Pixel coordinate grounding data:
......

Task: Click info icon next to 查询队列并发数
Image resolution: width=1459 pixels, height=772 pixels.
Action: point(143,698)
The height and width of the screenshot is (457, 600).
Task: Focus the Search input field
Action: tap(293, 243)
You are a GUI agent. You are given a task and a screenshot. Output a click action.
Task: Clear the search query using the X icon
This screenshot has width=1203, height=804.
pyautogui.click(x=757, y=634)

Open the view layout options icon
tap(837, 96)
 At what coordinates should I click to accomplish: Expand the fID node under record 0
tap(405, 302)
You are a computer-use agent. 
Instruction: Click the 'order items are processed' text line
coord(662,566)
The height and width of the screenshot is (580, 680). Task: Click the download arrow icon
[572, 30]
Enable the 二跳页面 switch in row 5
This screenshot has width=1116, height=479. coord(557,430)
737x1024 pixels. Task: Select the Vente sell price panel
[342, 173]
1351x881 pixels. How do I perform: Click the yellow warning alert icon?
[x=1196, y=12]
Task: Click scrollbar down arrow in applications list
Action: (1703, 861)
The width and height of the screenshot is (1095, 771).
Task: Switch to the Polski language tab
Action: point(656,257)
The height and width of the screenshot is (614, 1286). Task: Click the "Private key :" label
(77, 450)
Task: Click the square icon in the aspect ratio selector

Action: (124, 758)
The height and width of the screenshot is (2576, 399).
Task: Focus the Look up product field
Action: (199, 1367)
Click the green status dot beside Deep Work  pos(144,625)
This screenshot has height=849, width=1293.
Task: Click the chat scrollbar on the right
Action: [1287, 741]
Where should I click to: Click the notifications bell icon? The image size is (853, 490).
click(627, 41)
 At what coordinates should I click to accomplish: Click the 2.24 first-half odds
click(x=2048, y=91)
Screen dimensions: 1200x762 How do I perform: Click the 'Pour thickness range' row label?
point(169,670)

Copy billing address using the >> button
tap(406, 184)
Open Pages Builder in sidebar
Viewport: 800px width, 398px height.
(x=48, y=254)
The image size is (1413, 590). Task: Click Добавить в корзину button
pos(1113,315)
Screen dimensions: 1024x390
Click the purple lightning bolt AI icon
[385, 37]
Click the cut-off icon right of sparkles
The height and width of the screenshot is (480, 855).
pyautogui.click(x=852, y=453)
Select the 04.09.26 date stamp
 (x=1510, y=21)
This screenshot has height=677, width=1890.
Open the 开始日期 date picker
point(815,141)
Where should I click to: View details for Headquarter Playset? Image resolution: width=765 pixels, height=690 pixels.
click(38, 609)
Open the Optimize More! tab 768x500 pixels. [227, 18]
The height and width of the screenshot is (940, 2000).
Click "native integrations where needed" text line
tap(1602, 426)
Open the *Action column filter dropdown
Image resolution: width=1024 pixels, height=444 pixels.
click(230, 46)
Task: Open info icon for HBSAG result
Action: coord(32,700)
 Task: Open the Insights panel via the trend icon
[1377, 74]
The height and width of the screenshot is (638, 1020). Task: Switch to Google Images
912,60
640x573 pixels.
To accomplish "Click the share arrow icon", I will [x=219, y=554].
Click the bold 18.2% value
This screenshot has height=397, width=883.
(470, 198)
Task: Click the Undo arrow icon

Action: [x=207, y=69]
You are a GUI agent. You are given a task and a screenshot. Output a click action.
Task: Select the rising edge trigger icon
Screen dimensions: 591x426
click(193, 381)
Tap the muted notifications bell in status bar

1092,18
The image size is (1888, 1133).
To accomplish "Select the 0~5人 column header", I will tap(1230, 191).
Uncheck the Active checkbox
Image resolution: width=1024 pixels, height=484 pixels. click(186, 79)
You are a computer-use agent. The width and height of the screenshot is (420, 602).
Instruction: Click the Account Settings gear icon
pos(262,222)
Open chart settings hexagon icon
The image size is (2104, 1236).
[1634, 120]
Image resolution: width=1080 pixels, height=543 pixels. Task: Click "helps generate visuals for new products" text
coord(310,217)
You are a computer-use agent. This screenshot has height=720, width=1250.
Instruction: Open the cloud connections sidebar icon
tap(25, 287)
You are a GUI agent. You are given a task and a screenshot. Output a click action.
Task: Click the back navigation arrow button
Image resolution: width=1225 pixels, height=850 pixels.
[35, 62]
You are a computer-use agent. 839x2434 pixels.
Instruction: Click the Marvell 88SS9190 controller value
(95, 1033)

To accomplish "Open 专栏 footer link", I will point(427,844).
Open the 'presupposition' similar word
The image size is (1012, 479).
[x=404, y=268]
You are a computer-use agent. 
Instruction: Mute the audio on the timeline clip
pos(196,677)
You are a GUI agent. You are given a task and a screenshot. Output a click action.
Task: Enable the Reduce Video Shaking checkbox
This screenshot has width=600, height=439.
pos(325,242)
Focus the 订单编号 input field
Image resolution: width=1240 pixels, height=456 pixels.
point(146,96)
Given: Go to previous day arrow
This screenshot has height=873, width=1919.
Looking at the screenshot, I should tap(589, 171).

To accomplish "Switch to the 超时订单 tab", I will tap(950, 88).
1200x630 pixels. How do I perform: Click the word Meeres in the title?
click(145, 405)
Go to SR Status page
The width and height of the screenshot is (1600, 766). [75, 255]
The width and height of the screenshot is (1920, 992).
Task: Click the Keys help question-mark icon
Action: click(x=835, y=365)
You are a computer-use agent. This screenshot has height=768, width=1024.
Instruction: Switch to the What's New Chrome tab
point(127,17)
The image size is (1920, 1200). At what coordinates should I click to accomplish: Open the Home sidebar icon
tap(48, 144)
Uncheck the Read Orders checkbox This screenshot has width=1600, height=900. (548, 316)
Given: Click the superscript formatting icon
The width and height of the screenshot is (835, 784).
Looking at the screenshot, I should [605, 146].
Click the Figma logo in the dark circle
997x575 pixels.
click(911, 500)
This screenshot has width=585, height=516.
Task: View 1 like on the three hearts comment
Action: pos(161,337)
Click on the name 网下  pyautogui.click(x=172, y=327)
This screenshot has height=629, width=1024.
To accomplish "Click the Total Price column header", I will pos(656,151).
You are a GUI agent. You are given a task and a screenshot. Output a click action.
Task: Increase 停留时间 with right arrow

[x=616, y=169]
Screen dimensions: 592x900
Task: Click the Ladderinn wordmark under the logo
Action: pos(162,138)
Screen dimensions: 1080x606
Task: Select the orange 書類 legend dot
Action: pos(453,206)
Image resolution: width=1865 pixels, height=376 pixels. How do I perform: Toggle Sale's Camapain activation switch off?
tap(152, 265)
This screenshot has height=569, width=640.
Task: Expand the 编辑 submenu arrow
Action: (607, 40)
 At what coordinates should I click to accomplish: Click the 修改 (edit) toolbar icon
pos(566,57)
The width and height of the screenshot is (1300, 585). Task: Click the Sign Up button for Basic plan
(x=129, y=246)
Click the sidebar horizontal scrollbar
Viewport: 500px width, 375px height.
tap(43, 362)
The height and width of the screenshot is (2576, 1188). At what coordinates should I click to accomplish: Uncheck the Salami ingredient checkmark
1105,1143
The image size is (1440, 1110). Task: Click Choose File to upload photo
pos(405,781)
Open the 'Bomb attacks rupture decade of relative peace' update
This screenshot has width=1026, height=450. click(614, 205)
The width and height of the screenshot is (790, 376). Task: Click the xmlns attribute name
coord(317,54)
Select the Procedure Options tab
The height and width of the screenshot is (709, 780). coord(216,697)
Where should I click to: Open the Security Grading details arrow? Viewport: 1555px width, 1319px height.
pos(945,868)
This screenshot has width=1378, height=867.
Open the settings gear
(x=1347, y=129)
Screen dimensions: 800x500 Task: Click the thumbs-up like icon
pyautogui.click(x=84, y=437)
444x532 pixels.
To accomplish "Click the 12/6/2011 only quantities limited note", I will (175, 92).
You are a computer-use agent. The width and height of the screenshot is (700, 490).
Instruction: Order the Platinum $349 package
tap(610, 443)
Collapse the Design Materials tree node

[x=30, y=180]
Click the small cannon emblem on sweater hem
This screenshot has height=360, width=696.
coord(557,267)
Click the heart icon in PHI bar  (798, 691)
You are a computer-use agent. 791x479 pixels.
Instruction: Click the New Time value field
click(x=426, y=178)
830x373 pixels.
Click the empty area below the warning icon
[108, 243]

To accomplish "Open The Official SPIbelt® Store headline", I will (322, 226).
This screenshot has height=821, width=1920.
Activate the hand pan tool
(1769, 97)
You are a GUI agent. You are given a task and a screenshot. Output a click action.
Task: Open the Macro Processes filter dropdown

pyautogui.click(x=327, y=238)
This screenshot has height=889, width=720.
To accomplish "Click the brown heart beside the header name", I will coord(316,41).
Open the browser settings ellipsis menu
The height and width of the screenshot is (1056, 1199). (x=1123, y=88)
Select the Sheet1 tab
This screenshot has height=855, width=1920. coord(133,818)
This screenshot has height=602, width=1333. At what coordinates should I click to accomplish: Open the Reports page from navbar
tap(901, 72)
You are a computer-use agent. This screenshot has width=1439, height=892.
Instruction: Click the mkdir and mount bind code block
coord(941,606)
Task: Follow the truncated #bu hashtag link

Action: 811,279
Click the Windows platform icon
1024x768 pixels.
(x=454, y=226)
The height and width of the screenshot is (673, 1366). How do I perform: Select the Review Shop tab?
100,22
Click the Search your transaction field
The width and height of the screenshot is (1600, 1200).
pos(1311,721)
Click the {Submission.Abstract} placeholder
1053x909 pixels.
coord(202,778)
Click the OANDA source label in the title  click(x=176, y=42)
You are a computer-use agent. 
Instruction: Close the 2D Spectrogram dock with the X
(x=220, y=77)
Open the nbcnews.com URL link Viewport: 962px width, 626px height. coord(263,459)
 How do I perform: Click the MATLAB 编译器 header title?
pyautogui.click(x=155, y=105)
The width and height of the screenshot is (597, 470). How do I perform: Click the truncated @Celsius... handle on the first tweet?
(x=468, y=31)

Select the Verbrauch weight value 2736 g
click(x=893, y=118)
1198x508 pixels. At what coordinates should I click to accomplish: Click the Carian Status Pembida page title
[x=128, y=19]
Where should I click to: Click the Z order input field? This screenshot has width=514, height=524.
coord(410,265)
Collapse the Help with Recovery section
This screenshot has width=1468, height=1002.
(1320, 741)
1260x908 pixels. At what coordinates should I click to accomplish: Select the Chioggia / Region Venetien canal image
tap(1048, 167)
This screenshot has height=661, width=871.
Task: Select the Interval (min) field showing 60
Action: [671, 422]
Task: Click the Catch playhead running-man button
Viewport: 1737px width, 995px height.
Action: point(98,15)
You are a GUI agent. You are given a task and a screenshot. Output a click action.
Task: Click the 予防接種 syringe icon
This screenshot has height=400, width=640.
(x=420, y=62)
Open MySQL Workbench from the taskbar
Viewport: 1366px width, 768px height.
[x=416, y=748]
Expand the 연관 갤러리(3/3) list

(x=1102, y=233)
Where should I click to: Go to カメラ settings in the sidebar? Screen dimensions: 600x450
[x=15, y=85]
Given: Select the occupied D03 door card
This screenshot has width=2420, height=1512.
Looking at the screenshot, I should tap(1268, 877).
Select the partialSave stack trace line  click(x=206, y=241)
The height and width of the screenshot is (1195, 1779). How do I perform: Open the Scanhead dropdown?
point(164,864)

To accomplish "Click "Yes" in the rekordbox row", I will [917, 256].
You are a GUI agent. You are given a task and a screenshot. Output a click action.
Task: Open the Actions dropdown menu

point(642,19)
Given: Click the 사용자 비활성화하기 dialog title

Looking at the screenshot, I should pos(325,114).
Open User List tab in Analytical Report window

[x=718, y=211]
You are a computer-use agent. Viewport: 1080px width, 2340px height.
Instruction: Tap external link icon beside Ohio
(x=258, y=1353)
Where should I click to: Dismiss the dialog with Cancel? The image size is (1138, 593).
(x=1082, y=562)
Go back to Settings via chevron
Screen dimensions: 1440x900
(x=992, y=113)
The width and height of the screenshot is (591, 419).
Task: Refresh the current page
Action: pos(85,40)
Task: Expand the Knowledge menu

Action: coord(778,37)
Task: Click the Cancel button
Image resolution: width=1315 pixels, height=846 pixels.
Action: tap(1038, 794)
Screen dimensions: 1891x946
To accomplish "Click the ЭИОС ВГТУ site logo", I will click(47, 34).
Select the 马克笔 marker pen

......

Only one stretch of the entries above is wanted: the lines from the one containing "Collapse the Design Materials tree node" through the one containing "This screenshot has height=889, width=720.". Please reproduce it exactly.

Collapse the Design Materials tree node

[x=30, y=180]
Click the small cannon emblem on sweater hem
This screenshot has height=360, width=696.
coord(557,267)
Click the heart icon in PHI bar  (798, 691)
You are a computer-use agent. 791x479 pixels.
Instruction: Click the New Time value field
click(x=426, y=178)
830x373 pixels.
Click the empty area below the warning icon
[108, 243]

To accomplish "Open The Official SPIbelt® Store headline", I will (322, 226).
This screenshot has height=821, width=1920.
Activate the hand pan tool
(1769, 97)
You are a GUI agent. You are given a task and a screenshot. Output a click action.
Task: Open the Macro Processes filter dropdown

pyautogui.click(x=327, y=238)
This screenshot has height=889, width=720.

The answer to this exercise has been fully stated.